The idea is interesting. It should be as similar-to-commenting as possible, for example, you are logged in a service similar to cocomment.com. let us call it coreview.com for now.
coreview.com modifies the form in which you post a comment to a blog entry (in the same way as cocomment does) by adding the few fields that we decided are needed for the review: few fields about "how relevant this is" (scale 1-10), "how well written this is" (scale 1-10), "which scientific topics is this about" (insert up to 5 tag). Then the comment/review you write is automatically aggregated by coreview.com where the usual aggregations can be shown: "best post in last 24 hours", "best posts per topic", ...
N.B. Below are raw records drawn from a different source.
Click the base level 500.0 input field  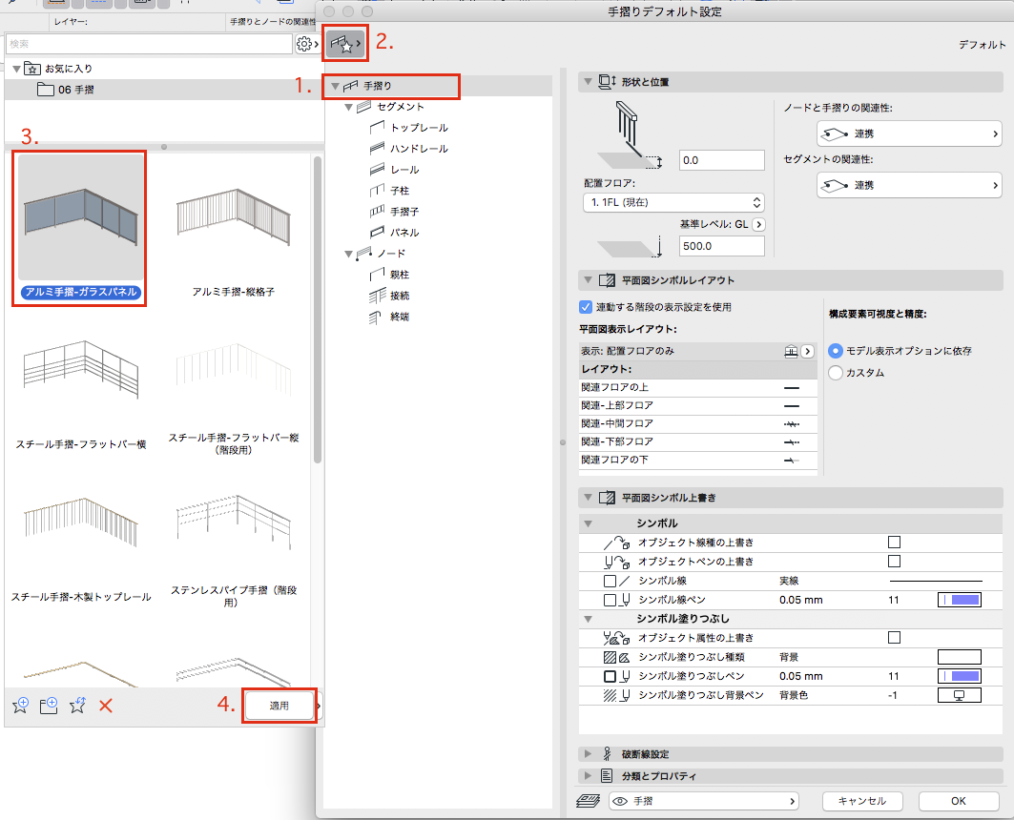pyautogui.click(x=721, y=246)
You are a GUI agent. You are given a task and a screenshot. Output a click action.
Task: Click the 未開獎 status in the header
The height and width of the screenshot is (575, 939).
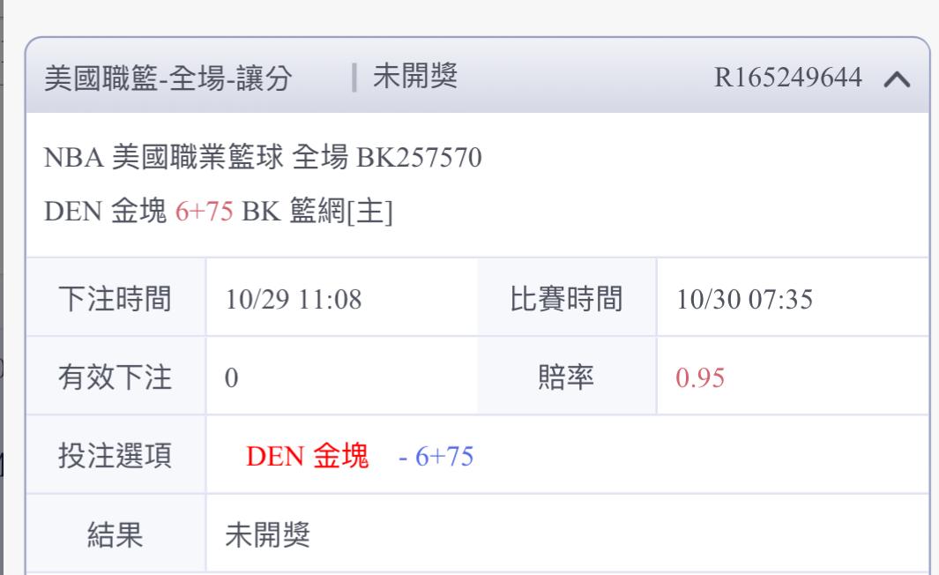pos(414,78)
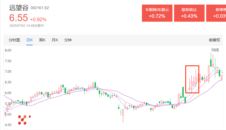Screen dimensions: 226x130
Task: Click the stock name 远望谷
Action: tap(18, 8)
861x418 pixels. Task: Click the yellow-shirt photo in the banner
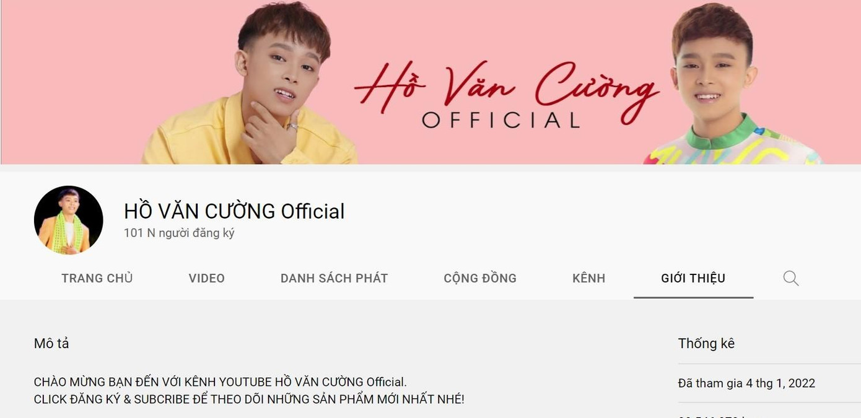tap(250, 84)
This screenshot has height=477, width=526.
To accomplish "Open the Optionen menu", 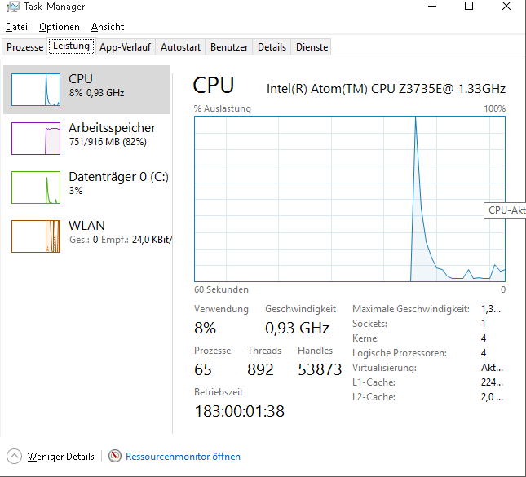I will coord(60,27).
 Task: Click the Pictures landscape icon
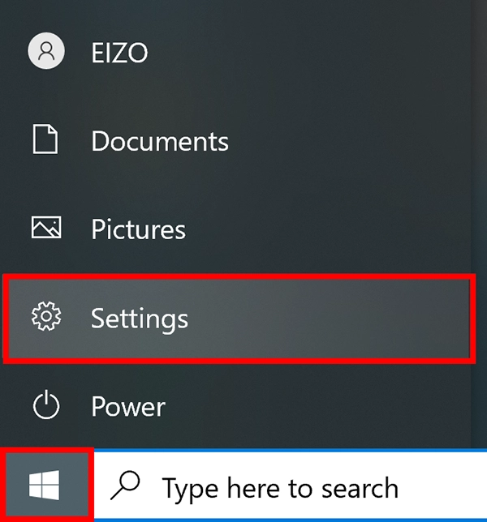tap(46, 227)
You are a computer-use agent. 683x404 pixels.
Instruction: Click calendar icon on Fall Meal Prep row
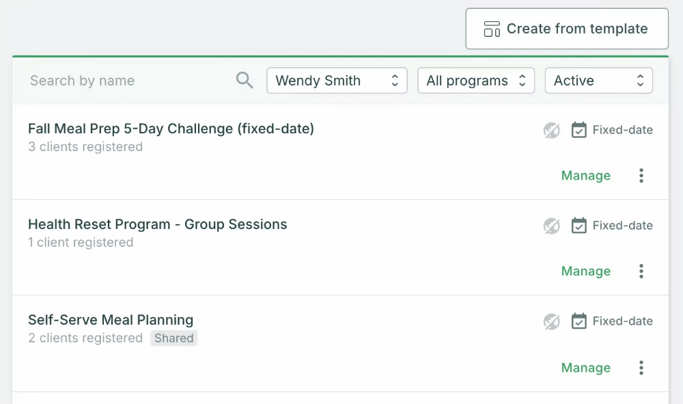(579, 130)
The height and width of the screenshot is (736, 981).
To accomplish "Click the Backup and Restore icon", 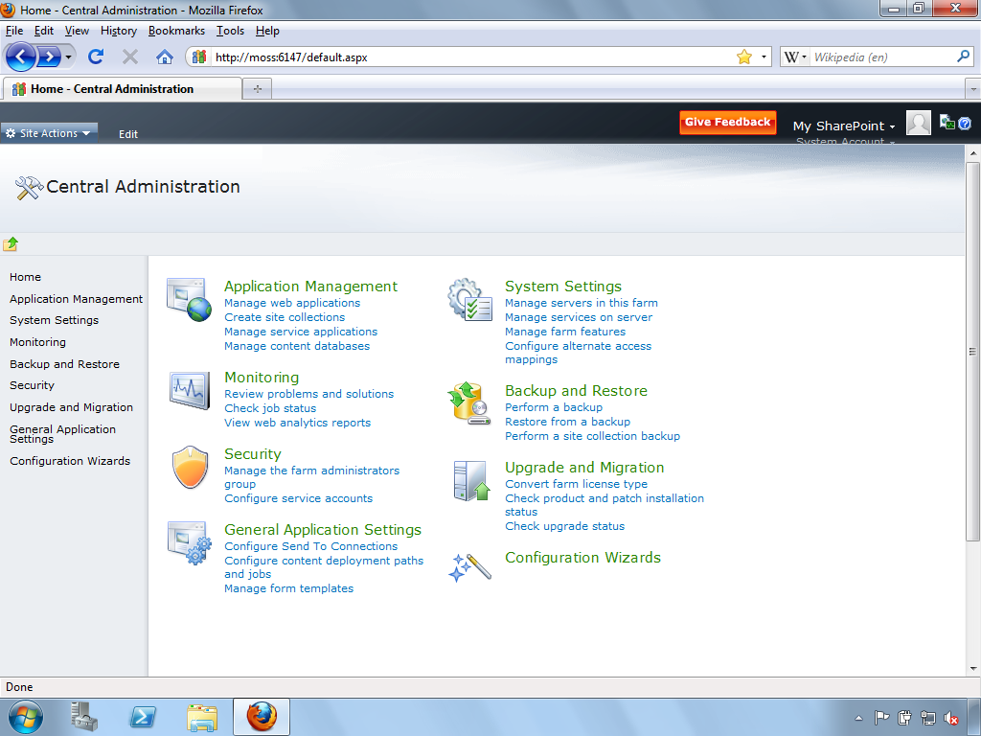I will click(x=469, y=403).
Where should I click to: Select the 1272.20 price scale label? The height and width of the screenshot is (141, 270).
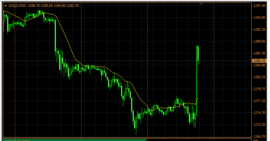[x=259, y=124]
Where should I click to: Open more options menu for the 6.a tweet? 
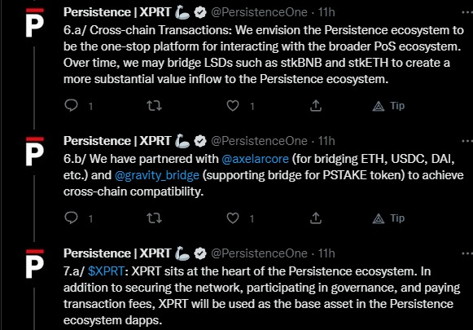click(x=467, y=12)
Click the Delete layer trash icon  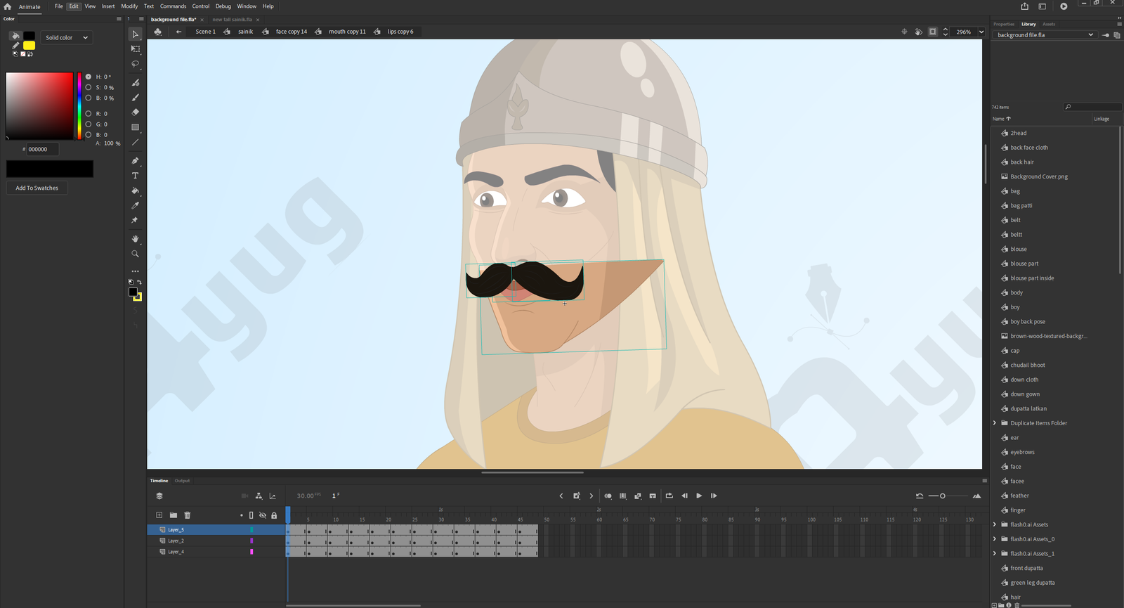[x=188, y=515]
One of the big problem I see is: "all the reviews are going to be very very very positive. there is no point for me to spend time writing a bad review of someone, especially if that person is an "authority" and especially if I do it with my commonly known pseudonym.
Anyway I'm very interested in the idea...

"all the reviews are going to be very very very positive. there is no point for me to spend time writing a bad review of someone, especially if that person is an "authority" and especially if I do it with my commonly known pseudonym.
Anyway I'm very interested in the idea...

I think the point is that non-authorities could nominate their own posts and have an opportunity to become seen as "authorities" -- the reviews would allow others to separate the whackos from unrecognized talent.